Brief: Each line from the one containing "Open 任务库 under 定时任务" to the end of the entries below must be restated exactly, and no other line should appear.

Supplied information:
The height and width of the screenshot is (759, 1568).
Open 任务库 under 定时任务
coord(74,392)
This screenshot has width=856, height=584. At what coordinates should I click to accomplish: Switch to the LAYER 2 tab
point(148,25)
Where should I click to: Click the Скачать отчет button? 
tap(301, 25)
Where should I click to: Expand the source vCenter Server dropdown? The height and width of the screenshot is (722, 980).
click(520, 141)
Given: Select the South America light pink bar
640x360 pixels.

Reply:
Open 任务库 under 定时任务
coord(74,392)
This screenshot has width=856, height=584. At what coordinates should I click to accomplish: Switch to the LAYER 2 tab
point(148,25)
Where should I click to: Click the Скачать отчет button? 
tap(301, 25)
Where should I click to: Expand the source vCenter Server dropdown? The height and width of the screenshot is (722, 980).
click(520, 141)
Given: Select the South America light pink bar
640x360 pixels.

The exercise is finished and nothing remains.